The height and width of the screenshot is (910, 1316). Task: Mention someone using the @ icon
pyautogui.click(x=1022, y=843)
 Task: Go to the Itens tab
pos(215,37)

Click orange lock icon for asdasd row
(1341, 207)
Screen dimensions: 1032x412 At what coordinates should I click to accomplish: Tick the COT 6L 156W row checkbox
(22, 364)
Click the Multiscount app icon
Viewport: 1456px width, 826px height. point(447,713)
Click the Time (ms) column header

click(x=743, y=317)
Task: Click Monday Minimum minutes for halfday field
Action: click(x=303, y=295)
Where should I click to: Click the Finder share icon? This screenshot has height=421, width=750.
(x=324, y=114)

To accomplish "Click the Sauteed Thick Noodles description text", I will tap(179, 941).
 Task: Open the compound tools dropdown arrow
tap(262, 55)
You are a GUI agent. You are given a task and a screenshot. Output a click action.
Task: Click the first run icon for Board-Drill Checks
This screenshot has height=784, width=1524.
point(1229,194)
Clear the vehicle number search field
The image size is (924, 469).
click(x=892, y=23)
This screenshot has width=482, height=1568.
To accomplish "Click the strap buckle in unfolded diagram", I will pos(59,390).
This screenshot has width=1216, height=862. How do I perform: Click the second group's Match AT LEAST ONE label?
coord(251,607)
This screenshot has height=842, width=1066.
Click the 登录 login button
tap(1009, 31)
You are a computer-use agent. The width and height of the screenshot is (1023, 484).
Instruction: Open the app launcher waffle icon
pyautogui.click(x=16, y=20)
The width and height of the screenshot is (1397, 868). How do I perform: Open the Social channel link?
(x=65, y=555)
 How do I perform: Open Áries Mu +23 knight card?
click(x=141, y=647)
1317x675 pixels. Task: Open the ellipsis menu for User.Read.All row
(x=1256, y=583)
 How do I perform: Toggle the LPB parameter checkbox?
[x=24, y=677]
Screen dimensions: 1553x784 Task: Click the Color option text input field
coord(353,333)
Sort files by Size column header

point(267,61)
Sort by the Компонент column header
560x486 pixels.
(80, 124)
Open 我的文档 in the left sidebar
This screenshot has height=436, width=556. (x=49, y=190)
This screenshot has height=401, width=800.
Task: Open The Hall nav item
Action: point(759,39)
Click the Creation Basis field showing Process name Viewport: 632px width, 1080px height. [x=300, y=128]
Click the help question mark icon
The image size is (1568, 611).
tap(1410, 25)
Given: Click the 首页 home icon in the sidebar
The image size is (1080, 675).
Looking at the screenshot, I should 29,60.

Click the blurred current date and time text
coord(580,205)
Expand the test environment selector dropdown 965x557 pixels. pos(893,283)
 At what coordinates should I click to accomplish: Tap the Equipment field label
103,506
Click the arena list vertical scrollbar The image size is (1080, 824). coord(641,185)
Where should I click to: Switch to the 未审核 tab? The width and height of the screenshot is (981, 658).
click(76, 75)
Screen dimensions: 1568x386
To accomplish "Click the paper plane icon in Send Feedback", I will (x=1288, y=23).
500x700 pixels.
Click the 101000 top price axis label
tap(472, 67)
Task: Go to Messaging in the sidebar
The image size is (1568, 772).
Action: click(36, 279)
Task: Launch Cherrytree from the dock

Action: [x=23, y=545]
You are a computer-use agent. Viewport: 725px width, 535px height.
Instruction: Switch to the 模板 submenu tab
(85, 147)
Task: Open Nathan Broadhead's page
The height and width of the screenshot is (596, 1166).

Requirement. Keep every word as given and return the full listing.

Reply to the task.
The height and width of the screenshot is (910, 1316). Task: Mention someone using the @ icon
pyautogui.click(x=1022, y=843)
 Task: Go to the Itens tab
pos(215,37)

Click orange lock icon for asdasd row
(1341, 207)
Screen dimensions: 1032x412 At what coordinates should I click to accomplish: Tick the COT 6L 156W row checkbox
(22, 364)
Click the Multiscount app icon
Viewport: 1456px width, 826px height. point(447,713)
Click the Time (ms) column header

click(x=743, y=317)
Task: Click Monday Minimum minutes for halfday field
Action: click(x=303, y=295)
Where should I click to: Click the Finder share icon? This screenshot has height=421, width=750.
(x=324, y=114)

To accomplish "Click the Sauteed Thick Noodles description text", I will tap(179, 941).
 Task: Open the compound tools dropdown arrow
tap(262, 55)
You are a GUI agent. You are given a task and a screenshot. Output a click action.
Task: Click the first run icon for Board-Drill Checks
This screenshot has height=784, width=1524.
point(1229,194)
Clear the vehicle number search field
The image size is (924, 469).
click(x=892, y=23)
This screenshot has width=482, height=1568.
To accomplish "Click the strap buckle in unfolded diagram", I will pos(59,390).
This screenshot has width=1216, height=862. How do I perform: Click the second group's Match AT LEAST ONE label?
coord(251,607)
This screenshot has height=842, width=1066.
Click the 登录 login button
tap(1009, 31)
You are a computer-use agent. The width and height of the screenshot is (1023, 484).
Instruction: Open the app launcher waffle icon
pyautogui.click(x=16, y=20)
The width and height of the screenshot is (1397, 868). How do I perform: Open the Social channel link?
(x=65, y=555)
 How do I perform: Open Áries Mu +23 knight card?
click(x=141, y=647)
1317x675 pixels. Task: Open the ellipsis menu for User.Read.All row
(x=1256, y=583)
 How do I perform: Toggle the LPB parameter checkbox?
[x=24, y=677]
Screen dimensions: 1553x784 Task: Click the Color option text input field
coord(353,333)
Sort files by Size column header

point(267,61)
Sort by the Компонент column header
560x486 pixels.
(80, 124)
Open 我的文档 in the left sidebar
This screenshot has height=436, width=556. (x=49, y=190)
This screenshot has height=401, width=800.
Task: Open The Hall nav item
Action: point(759,39)
Click the Creation Basis field showing Process name Viewport: 632px width, 1080px height. [x=300, y=128]
Click the help question mark icon
The image size is (1568, 611).
tap(1410, 25)
Given: Click the 首页 home icon in the sidebar
The image size is (1080, 675).
Looking at the screenshot, I should 29,60.

Click the blurred current date and time text
coord(580,205)
Expand the test environment selector dropdown 965x557 pixels. pos(893,283)
 At what coordinates should I click to accomplish: Tap the Equipment field label
103,506
Click the arena list vertical scrollbar The image size is (1080, 824). coord(641,185)
Where should I click to: Switch to the 未审核 tab? The width and height of the screenshot is (981, 658).
click(76, 75)
Screen dimensions: 1568x386
To accomplish "Click the paper plane icon in Send Feedback", I will (x=1288, y=23).
500x700 pixels.
Click the 101000 top price axis label
tap(472, 67)
Task: Go to Messaging in the sidebar
The image size is (1568, 772).
Action: click(36, 279)
Task: Launch Cherrytree from the dock

Action: [x=23, y=545]
You are a computer-use agent. Viewport: 725px width, 535px height.
Instruction: Switch to the 模板 submenu tab
(85, 147)
Task: Open Nathan Broadhead's page
The height and width of the screenshot is (596, 1166).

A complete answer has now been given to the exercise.